Paratractidigestivibacter

Scientific classification
- Domain: Bacteria
- Kingdom: Bacillati
- Phylum: Actinomycetota
- Class: Coriobacteriia
- Order: Coriobacteriales
- Family: Atopobiaceae
- Genus: Paratractidigestivibacter Zgheib et al.
- Type species: Paratractidigestivibacter faecalis (Han et al.) Zgheib et al.

= Paratractidigestivibacter =

Genus of bacteria

Paratractidigestivibacter is a genus of Gram-positive bacteria in the family Atopobiaceae. It was established during a taxonomic revision of certain Coriobacteriales based on phylogenetic and genomic data. The genus currently contains a single known species, Paratractidigestivibacter faecalis, which was originally isolated from human feces.

== Taxonomy ==
Paratractidigestivibacter belongs to the phylum Actinomycetota, class Coriobacteriia, and order Coriobacteriales. The genus was proposed following the reclassification of the species previously known as Olsenella faecalis, after genome sequencing and 16S rRNA gene analysis revealed that it formed a separate lineage distinct from other members of the genus Olsenella.
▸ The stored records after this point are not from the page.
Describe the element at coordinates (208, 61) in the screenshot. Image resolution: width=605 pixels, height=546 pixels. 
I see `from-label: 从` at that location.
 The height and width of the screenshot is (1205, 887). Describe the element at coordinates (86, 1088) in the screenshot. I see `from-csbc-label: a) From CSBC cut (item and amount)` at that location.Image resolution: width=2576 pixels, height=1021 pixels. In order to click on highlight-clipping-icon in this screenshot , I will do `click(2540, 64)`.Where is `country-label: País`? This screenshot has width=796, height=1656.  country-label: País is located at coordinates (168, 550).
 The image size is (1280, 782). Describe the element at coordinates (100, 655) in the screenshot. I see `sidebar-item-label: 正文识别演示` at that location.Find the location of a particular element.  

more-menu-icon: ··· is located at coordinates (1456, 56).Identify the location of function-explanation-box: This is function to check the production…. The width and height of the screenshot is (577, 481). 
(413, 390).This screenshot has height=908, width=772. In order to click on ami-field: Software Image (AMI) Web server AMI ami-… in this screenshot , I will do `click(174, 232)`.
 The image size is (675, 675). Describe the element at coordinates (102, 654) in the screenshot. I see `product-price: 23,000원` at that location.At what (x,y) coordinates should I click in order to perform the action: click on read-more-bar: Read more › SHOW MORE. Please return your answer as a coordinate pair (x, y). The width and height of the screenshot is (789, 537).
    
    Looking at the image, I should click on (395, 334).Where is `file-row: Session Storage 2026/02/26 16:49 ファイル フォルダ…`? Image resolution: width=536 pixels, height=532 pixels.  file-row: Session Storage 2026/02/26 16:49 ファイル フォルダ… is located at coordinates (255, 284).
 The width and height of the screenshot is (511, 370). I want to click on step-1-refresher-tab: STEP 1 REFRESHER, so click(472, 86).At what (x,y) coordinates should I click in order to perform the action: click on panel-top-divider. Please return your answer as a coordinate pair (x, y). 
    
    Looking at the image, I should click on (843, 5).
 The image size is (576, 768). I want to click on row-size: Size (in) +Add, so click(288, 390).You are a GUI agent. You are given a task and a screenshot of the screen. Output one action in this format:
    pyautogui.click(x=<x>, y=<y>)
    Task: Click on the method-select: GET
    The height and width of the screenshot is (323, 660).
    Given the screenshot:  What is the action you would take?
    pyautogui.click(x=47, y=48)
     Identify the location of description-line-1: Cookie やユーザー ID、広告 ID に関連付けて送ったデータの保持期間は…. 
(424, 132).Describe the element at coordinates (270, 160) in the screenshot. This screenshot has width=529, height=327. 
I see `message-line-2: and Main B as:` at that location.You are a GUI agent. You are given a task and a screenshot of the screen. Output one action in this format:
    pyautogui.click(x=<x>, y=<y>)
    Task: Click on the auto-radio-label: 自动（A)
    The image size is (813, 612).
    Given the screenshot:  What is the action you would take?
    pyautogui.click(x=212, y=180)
== Morphology and physiology ==
Cells of Paratractidigestivibacter are rod-shaped, strictly anaerobic, non-motile, and non-spore-forming. They grow optimally at 37 °C and pH 7.0, with growth ranges between 30 and 40 °C and pH 5.0–9.0. Colonies are typically white to cream-colored and convex. The organism is catalase- and oxidase-negative, produces acid from mannose, and tolerates up to 1% NaCl. The DNA G+C content is approximately 65.5 mol%.